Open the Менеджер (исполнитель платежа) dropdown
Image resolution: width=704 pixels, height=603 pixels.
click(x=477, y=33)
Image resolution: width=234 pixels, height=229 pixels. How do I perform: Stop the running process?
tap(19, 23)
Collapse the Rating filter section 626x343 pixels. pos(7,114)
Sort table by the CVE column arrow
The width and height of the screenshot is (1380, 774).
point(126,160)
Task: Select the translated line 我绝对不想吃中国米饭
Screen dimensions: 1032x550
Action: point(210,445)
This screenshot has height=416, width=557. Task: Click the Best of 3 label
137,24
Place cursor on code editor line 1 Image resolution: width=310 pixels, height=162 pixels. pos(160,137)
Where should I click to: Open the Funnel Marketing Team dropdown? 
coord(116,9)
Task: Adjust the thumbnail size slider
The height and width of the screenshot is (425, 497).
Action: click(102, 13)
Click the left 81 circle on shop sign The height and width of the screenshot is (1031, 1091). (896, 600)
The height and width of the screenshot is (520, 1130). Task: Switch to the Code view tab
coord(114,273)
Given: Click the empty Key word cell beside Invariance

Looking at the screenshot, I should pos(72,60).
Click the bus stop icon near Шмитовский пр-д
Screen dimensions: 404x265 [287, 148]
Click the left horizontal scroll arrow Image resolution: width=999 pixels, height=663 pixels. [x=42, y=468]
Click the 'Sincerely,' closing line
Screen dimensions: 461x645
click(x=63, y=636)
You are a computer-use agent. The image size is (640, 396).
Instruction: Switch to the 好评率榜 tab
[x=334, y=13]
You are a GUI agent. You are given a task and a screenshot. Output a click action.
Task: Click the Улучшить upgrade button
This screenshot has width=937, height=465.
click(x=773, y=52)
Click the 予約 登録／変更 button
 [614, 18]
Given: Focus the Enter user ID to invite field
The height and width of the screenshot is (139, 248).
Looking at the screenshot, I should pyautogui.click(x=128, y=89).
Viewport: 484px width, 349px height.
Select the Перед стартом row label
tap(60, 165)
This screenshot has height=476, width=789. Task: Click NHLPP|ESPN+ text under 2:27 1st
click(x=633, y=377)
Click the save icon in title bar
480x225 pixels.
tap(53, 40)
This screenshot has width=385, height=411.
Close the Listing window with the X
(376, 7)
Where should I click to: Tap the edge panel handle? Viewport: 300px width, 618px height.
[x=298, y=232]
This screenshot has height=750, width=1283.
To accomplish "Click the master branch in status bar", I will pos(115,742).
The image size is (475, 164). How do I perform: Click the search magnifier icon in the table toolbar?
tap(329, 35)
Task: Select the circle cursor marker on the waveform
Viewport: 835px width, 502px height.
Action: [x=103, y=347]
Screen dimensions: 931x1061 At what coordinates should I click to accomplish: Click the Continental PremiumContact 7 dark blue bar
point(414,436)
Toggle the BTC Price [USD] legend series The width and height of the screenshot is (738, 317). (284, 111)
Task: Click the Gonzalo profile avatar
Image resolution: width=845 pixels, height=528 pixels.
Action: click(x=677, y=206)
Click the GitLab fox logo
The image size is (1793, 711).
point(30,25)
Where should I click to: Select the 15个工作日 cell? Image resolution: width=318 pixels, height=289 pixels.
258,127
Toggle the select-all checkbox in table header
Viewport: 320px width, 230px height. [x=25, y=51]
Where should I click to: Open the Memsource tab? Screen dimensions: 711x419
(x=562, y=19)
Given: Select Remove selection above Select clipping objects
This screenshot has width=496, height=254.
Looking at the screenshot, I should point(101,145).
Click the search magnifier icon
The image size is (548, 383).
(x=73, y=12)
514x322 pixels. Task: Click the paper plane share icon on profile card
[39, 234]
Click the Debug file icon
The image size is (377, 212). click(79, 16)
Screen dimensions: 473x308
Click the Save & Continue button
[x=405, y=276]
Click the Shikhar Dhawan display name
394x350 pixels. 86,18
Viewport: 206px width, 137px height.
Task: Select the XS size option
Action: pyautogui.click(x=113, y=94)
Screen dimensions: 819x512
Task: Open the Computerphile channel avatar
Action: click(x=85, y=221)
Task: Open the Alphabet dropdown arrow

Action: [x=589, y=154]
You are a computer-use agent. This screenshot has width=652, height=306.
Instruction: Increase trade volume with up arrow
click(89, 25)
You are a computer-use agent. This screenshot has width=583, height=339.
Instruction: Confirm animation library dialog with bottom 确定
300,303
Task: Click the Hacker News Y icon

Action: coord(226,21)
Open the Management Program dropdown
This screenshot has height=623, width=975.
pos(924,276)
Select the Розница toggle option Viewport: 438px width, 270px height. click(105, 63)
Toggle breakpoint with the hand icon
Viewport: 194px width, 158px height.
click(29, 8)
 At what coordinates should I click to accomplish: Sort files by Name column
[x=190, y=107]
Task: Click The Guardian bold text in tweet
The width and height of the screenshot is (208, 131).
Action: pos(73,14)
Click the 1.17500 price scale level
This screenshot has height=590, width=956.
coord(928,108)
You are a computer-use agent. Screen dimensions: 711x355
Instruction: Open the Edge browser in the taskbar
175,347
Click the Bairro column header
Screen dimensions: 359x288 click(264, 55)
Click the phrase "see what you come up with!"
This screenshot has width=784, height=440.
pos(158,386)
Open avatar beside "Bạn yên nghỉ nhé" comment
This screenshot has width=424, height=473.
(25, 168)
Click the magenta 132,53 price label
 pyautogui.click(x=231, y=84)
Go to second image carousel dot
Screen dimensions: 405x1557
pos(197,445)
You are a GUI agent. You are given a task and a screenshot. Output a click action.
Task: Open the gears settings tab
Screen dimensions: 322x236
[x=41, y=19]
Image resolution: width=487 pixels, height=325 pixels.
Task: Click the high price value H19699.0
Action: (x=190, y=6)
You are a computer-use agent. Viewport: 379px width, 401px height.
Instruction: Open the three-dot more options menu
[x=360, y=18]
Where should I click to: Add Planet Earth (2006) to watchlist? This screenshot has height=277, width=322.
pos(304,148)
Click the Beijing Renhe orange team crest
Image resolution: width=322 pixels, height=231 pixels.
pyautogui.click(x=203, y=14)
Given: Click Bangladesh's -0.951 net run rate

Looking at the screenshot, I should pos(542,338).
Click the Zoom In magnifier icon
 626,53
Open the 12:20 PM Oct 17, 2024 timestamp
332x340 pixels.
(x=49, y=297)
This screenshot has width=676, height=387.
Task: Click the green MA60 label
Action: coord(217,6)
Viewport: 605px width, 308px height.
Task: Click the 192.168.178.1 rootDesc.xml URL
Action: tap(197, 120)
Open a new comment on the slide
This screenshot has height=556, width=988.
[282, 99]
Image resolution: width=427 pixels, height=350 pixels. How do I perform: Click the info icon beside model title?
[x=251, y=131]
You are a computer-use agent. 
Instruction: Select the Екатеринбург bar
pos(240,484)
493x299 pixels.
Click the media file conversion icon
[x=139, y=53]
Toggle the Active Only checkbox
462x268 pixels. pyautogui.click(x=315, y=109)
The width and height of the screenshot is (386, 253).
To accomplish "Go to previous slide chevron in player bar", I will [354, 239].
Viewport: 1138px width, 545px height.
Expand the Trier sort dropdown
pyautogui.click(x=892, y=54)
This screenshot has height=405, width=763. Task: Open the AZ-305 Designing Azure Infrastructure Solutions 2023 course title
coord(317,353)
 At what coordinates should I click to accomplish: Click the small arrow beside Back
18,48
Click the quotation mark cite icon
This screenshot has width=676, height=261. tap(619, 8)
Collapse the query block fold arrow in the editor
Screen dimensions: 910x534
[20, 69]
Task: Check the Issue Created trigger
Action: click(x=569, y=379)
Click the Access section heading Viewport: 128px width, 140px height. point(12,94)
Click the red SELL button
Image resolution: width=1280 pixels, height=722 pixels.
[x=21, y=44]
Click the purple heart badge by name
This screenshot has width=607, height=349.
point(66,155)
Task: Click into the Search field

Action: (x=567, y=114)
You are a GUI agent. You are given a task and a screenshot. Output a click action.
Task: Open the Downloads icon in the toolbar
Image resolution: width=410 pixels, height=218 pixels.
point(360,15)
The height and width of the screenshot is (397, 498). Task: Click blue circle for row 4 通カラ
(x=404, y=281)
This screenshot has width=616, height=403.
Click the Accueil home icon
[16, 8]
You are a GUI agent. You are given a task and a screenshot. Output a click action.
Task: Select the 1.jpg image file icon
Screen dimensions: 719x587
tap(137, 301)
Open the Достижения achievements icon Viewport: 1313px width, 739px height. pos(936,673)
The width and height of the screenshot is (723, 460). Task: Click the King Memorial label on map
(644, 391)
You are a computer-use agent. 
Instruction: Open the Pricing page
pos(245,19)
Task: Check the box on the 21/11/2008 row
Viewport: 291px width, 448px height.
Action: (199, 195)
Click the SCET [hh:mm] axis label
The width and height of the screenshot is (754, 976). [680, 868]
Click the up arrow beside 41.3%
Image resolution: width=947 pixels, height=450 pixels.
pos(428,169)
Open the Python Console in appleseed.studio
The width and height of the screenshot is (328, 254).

--- Work required ---
Repeat, without changes, every line from the one that contains "The width and height of the screenshot is (723, 460)." through the final line of the data.

--- Exercise result ---
The width and height of the screenshot is (723, 460). Task: Click the King Memorial label on map
(644, 391)
You are a computer-use agent. 
Instruction: Open the Pricing page
pos(245,19)
Task: Check the box on the 21/11/2008 row
Viewport: 291px width, 448px height.
Action: (199, 195)
Click the SCET [hh:mm] axis label
The width and height of the screenshot is (754, 976). [680, 868]
Click the up arrow beside 41.3%
Image resolution: width=947 pixels, height=450 pixels.
pos(428,169)
Open the Python Console in appleseed.studio
The width and height of the screenshot is (328, 254).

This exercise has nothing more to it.